§ Your instructions: Write out the data exactly from its first line onward, ending with the line in which "أ . صفاء محمود (200, 1000)" appears.

§ Data for this exercise:
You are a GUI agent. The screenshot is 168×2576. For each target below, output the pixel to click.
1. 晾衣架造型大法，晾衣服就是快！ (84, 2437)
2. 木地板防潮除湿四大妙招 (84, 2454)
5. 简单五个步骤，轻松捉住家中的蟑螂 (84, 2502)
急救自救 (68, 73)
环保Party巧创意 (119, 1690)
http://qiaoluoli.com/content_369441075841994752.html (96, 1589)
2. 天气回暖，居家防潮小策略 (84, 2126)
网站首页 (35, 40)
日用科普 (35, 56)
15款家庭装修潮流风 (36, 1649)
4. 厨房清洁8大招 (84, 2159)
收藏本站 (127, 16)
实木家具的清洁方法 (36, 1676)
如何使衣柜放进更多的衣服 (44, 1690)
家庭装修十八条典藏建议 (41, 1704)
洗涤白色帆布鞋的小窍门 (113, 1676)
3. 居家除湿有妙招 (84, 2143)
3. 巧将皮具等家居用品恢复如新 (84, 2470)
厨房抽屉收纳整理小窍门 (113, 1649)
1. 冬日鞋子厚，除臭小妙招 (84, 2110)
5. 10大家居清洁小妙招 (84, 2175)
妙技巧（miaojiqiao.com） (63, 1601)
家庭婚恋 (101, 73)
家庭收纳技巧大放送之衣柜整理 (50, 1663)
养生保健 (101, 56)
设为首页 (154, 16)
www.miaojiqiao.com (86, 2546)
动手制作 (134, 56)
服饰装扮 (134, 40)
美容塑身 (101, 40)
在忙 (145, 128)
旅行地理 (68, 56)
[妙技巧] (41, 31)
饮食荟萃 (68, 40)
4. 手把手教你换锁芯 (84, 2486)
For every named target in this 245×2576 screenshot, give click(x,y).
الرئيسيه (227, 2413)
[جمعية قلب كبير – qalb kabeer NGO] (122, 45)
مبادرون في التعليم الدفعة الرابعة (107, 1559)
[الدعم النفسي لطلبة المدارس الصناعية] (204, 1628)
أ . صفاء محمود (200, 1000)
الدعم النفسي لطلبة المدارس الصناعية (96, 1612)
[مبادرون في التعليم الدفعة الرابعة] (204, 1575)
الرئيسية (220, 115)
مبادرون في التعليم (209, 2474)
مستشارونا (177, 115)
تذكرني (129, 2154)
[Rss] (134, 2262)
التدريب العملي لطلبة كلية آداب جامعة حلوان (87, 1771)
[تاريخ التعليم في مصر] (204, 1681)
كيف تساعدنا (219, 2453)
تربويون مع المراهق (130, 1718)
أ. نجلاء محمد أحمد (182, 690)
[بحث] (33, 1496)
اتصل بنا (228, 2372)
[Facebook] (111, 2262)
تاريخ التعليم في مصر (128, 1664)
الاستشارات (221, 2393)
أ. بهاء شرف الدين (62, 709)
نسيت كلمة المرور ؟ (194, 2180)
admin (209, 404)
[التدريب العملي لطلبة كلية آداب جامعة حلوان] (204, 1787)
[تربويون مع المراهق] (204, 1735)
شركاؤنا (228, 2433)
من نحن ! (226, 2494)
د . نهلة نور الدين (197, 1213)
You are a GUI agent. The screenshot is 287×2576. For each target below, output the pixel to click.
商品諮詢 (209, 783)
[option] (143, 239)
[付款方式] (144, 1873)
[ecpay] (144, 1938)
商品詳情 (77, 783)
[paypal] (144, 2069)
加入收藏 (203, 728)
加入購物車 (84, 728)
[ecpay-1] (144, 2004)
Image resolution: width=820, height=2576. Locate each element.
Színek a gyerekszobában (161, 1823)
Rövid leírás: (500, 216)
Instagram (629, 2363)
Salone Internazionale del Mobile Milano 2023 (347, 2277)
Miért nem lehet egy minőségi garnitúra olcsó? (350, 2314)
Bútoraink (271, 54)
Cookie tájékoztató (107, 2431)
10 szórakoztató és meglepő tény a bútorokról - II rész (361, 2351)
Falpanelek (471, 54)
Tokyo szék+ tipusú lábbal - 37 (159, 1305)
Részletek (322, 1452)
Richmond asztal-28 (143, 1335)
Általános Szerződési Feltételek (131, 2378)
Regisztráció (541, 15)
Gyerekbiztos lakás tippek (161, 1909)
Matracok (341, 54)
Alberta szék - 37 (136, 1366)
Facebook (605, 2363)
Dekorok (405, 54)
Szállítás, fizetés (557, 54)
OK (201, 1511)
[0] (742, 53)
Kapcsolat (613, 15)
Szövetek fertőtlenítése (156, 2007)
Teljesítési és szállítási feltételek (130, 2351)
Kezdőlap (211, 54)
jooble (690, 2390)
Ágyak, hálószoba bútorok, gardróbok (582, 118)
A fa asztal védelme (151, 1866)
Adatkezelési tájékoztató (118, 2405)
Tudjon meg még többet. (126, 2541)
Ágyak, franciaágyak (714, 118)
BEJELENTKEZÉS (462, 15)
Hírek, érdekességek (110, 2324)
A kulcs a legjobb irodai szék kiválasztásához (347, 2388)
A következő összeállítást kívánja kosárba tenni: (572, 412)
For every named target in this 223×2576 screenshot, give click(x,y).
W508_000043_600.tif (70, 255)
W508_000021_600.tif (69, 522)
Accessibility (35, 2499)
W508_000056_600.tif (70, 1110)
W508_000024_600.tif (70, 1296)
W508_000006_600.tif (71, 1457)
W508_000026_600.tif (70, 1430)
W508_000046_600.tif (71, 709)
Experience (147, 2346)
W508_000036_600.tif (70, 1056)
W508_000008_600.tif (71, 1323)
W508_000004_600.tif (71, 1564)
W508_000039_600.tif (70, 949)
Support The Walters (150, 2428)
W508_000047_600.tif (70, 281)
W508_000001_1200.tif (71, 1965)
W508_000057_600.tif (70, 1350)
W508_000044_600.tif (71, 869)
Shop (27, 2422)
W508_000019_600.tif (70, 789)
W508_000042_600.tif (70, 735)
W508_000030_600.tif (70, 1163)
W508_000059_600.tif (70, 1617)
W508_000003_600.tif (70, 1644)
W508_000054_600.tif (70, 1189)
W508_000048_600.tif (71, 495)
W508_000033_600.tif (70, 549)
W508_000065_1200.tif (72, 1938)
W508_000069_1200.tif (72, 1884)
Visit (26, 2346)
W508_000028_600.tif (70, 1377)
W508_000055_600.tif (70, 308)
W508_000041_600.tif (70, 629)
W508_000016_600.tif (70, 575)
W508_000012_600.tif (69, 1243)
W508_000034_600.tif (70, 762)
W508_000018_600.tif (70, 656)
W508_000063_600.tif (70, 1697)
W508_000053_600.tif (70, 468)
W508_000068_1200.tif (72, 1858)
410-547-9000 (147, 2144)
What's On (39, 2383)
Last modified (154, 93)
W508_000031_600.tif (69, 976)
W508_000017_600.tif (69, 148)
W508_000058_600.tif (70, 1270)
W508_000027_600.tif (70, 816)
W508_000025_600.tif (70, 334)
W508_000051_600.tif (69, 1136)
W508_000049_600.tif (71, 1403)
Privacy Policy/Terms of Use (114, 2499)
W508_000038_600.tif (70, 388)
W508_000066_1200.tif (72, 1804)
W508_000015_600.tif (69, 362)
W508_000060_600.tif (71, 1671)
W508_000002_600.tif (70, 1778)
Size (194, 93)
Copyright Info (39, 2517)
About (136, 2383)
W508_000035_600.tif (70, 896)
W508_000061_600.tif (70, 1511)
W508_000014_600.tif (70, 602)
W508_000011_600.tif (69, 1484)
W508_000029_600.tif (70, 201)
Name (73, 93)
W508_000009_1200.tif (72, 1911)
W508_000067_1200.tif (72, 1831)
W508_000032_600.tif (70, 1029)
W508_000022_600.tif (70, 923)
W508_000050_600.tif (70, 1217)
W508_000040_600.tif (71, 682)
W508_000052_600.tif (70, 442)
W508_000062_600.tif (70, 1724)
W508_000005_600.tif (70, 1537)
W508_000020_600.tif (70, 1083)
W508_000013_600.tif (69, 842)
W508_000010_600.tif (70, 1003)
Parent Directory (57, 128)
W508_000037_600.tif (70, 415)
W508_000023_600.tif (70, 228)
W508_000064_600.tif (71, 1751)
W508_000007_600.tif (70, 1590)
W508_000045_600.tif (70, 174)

§ Answer:
You are a GUI agent. The screenshot is 168×2576. For each target below, output the pixel to click.
1. 晾衣架造型大法，晾衣服就是快！ (84, 2437)
2. 木地板防潮除湿四大妙招 (84, 2454)
5. 简单五个步骤，轻松捉住家中的蟑螂 (84, 2502)
急救自救 (68, 73)
环保Party巧创意 (119, 1690)
http://qiaoluoli.com/content_369441075841994752.html (96, 1589)
2. 天气回暖，居家防潮小策略 (84, 2126)
网站首页 (35, 40)
日用科普 (35, 56)
15款家庭装修潮流风 (36, 1649)
4. 厨房清洁8大招 (84, 2159)
收藏本站 (127, 16)
实木家具的清洁方法 (36, 1676)
如何使衣柜放进更多的衣服 (44, 1690)
家庭装修十八条典藏建议 (41, 1704)
洗涤白色帆布鞋的小窍门 (113, 1676)
3. 居家除湿有妙招 (84, 2143)
3. 巧将皮具等家居用品恢复如新 (84, 2470)
厨房抽屉收纳整理小窍门 (113, 1649)
1. 冬日鞋子厚，除臭小妙招 (84, 2110)
5. 10大家居清洁小妙招 (84, 2175)
妙技巧（miaojiqiao.com） (63, 1601)
家庭婚恋 (101, 73)
家庭收纳技巧大放送之衣柜整理 (50, 1663)
养生保健 (101, 56)
设为首页 (154, 16)
www.miaojiqiao.com (86, 2546)
动手制作 (134, 56)
服饰装扮 (134, 40)
美容塑身 (101, 40)
在忙 (145, 128)
旅行地理 (68, 56)
[妙技巧] (41, 31)
饮食荟萃 (68, 40)
4. 手把手教你换锁芯 (84, 2486)
For every named target in this 245×2576 screenshot, give click(x,y).
الرئيسيه (227, 2413)
[جمعية قلب كبير – qalb kabeer NGO] (122, 45)
مبادرون في التعليم الدفعة الرابعة (107, 1559)
[الدعم النفسي لطلبة المدارس الصناعية] (204, 1628)
أ . صفاء محمود (200, 1000)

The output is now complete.